Axiomatic definition of probability‌

The concept of axiomatic probability is based on the theory provided by Andrey Kolmogorov. The Kolmogorov axioms are the basis of axiomatic probability and are greatly concerned with real-world probability occurrence along with the usage in the field of Mathematics and Science.

Axiomatic Probability

The probability of an event is the possibility of occurrence of that particular event in comparison to the rest of the events. For example, while tossing a coin, the probability of getting heads is

Probability of a heads = (number of heads in a coin)/(total number of outcomes)

P(heads) = ½

In general, the probability of an event to occur out of the total number of given events is known as the probability of that particular event. The standard representation of probability of an event is P(E).

Conditions of probability

1. The probability of an event to occur can never be negative.
2. The probability of an event is always positive and greater than 0 i.e.

   P(E) ≥ 0

3. The sum of probabilities of all the events is known as sample space. The sample space is always equal to unity.

   P(E₁) + P(E₂) + …… + P(E_n) = 1

   Here, P(E₁), P(E₂) and P(E_n) indicate the probability of event 1, probability of event 2 and so on for ‘n’ events.

Axioms of Kolmogorov

Axioms can be defined as statements or logics which are believed to be true and have no practical proof.

Kolmogorov axioms are the rules of probability that are beneficial in solving problems related to probability. The following are the three axioms provided by Kolmogorov.

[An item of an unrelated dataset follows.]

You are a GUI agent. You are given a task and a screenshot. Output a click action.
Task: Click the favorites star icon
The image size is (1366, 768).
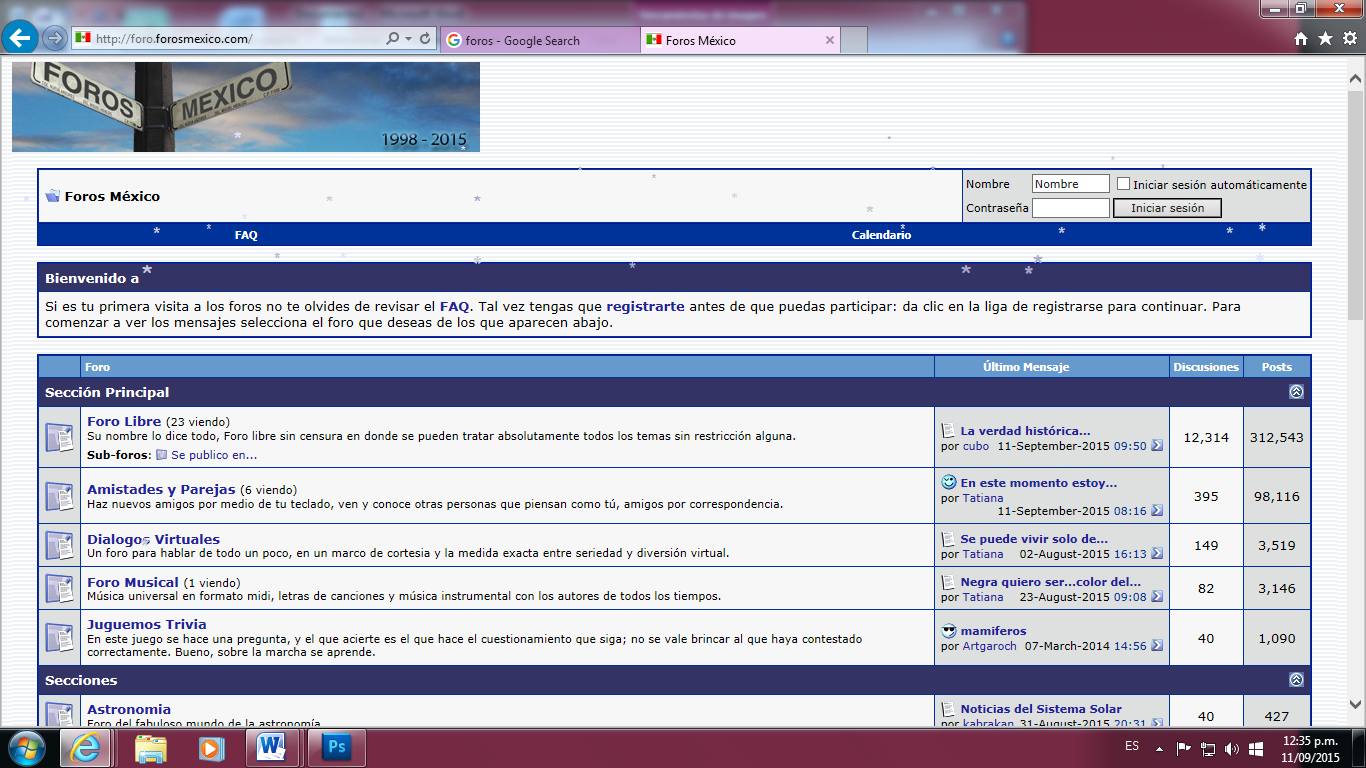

Axiom 1: The probability of an event is not equal to 0

It states that the probability of an event is never equal to zero. It is always a positive non-zero real number.

P(E) ≠ 0

For every E ∈ R and P(E) ≥ 0.

Axiom 2: Assumption of unitary measure

This axiom is based on the assumption of unitary measures. This means that the probability of one of the elementary events which occur in the sample space will be equal to 1. Mathematically, it is represented as

P(Ω) = 1

Axiom 3: Additivity axiom

This axiom is also known as the axiom of additivity. It is applicable to disjoint sets or mutually exclusive sets of events of probability. According to this axiom, the following statement is satisfied by disjoint sets:

P(∪_i=1^∞ E_i) = ∑ _i=1^∞ . P(E_i)

which means that the union of the finite disjoint events of probability is equal to the summation of all the finite events of probability.